Mancanza di consapevolezza dei rischi, mancanza di screening, persino interruzione delle cure, le conseguenze del tabù sull’HIV sono molteplici e sparse in tutto l’Haut-Maroni. Pertanto, il team di Maripasoula, i dipendenti e i volontari, organizzano regolarmente azioni per incontrare il pubblico. Queste missioni “fuori dalle mura” mirano a educare le popolazioni sulla malattia, ma anche a fornire alle persone dispositivi di protezione quando non si tratta di test di auto-screening. “Quello che mi piace di più è trasmettere le informazioni giuste. Sento di aver vinto una piccola battaglia”.esulta Glenda Assakia, mediatrice e collaboratrice dell’associazione.
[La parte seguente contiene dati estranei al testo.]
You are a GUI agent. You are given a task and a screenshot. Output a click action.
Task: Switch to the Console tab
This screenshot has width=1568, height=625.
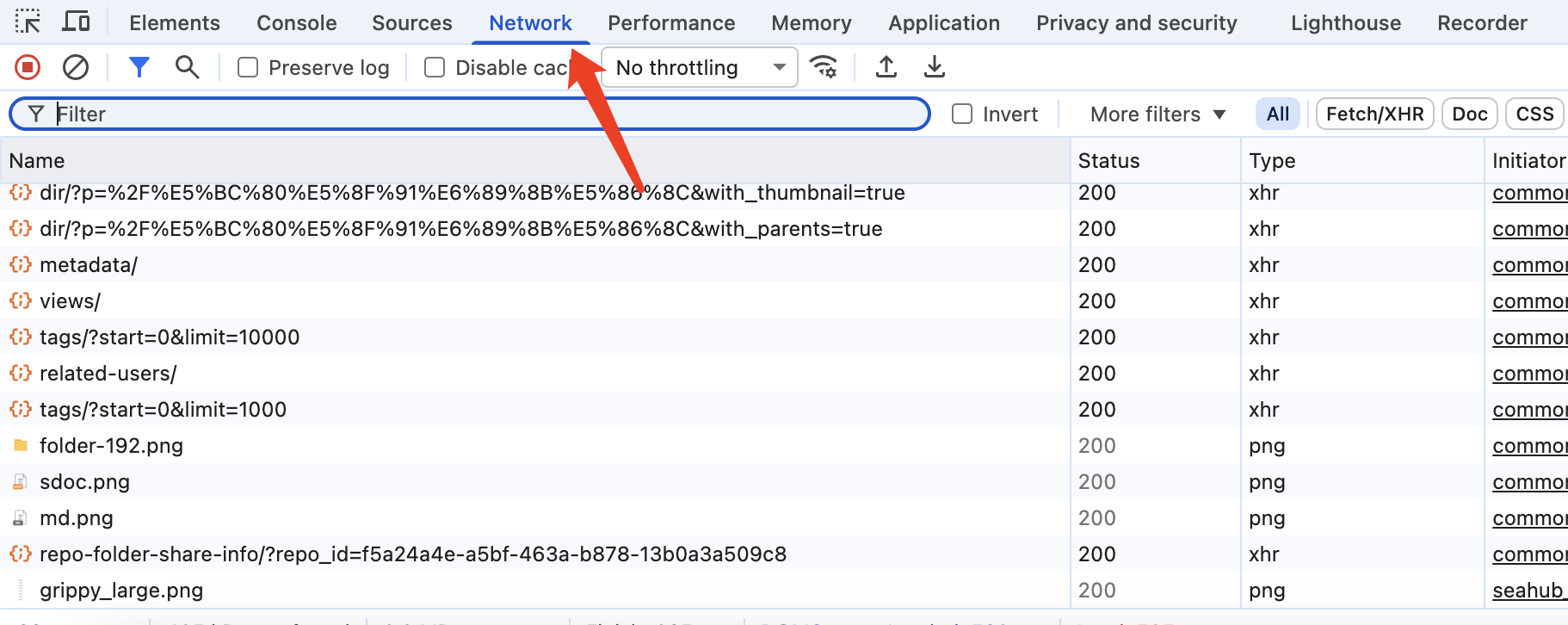(x=296, y=23)
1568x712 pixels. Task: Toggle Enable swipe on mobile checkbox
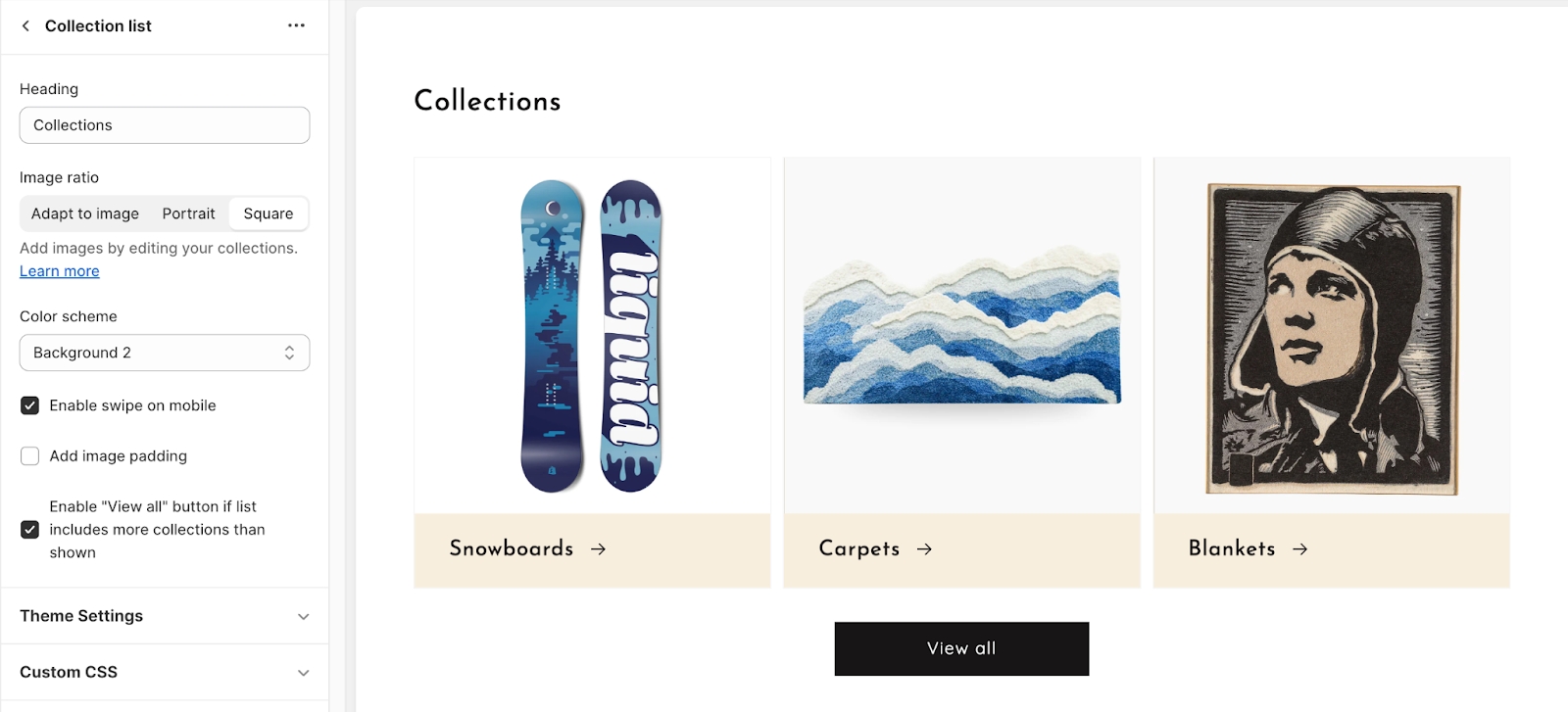[x=30, y=405]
Ma con la siccità estrema che i Maroni stanno attraversando da diversi mesi, diverse azioni nei “gaps”, i villaggi sperduti nella foresta, hanno dovuto essere cancellate perché il livello del fiume era troppo basso. Se non possono organizzarsi diversamente, alcuni abitanti dell’Haut-Maroni non possono attualmente recarsi sul posto per procurarsi i preservativi o per farsi visitare dallo specialista in malattie infettive.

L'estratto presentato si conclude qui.